'Movimento dos Sargentos': os militares da Base Aérea de Fortaleza contrários ao golpe militar de 64
Esta é a segunda reportagem do Diário do Nordeste que aborda os 60 anos do golpe que instaurou a Ditadura Cívico-Militar no Brasil e seus desdobramentos no Ceará
Exatas 24 horas depois do general Olympio Mourão ordenar a marcha da 4º Divisão da Infantaria, da qual era comandante, saindo de Juiz de Fora (MG) em direção ao Rio de Janeiro — iniciando assim o golpe militar de 1964 —, uma marcha bem distinta transcorre nas dependências da Base Aérea de Fortaleza.
Os sargentos da Base Aérea, após reunião no Cassino dos Suboficiais e Sargentos, decidem organizar parte da tropa e marchar em direção ao comando da unidade. Estes militares — sem "nenhuma intenção de danos materiais ou de vida", conforme relatos de quem participou da marcha — queriam respostas do então comandante interino Ivan Teixeira Leite a respeito dos recentes acontecimentos do País.
Eles buscavam entender o posicionamento do comando da Base Aérea diante do novo regime, mas também expressar o apoio à legalidade e às autoridades constituídas, como era o caso do presidente deposto João Goulart, e dizer que "não pretendiam apoiar nenhum movimento golpista". Somados, foram quase 300 militares a participar desta marcha — entre sargentos, cabos e soldados.
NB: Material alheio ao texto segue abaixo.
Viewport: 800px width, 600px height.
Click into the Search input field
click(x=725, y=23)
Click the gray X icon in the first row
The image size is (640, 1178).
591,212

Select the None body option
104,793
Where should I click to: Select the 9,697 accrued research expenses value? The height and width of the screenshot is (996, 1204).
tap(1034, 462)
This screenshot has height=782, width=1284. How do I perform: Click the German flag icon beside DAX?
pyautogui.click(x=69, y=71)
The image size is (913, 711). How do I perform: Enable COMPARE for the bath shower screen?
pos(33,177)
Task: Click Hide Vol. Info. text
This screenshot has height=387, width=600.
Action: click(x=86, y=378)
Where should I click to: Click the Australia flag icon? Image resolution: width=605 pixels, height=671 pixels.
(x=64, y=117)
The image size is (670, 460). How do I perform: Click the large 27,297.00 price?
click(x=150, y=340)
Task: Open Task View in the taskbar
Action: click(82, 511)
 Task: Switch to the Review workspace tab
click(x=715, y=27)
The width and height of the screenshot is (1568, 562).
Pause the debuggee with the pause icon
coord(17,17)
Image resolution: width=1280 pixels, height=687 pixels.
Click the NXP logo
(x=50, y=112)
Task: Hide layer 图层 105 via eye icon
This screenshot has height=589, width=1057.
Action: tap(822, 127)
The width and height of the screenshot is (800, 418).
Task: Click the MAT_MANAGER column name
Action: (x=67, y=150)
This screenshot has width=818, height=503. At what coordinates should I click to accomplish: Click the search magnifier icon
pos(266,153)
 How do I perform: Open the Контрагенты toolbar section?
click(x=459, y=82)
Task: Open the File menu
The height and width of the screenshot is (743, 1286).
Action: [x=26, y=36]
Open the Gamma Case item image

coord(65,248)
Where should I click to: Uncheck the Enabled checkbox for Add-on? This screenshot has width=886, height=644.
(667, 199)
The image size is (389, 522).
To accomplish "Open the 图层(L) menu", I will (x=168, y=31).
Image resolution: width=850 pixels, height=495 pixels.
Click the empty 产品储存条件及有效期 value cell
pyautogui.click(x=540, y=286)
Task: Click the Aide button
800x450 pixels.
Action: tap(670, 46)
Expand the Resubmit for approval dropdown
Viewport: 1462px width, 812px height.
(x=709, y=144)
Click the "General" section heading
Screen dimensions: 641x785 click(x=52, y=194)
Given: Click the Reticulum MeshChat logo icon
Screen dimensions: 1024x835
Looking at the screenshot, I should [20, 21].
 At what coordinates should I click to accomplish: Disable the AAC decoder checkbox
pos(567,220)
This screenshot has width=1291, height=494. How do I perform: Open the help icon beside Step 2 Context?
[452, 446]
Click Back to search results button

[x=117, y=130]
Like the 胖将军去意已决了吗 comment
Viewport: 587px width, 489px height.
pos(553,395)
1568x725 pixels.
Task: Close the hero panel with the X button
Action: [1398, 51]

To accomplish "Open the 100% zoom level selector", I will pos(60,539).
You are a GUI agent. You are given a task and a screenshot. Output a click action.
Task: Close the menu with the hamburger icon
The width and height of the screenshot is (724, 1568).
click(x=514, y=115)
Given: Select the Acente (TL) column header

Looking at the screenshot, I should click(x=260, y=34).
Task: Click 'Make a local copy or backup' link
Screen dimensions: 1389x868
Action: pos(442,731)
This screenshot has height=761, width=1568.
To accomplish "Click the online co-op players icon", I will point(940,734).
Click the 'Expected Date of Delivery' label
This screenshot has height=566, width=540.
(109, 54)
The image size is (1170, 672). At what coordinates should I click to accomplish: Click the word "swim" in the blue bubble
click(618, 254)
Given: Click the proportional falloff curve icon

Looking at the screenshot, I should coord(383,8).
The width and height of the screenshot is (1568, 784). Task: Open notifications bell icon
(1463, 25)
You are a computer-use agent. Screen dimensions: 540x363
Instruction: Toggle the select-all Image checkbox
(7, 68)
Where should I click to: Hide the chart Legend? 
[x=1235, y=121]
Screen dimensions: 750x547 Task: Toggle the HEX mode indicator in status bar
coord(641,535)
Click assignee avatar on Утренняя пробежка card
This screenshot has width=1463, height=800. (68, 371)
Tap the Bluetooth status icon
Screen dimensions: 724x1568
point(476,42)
Se, naquele momento, a atitude do então comandante Ivan Teixeira Leite foi apaziguar os ânimos, a reação posterior ao movimento liderado pelos sargentos foi bem mais rígida. Considerados 'cabeças' do movimento, os sargentos foram acusados de "tramar contra o regime" e de ter uma "atuação perniciosa com a disciplina e a moral".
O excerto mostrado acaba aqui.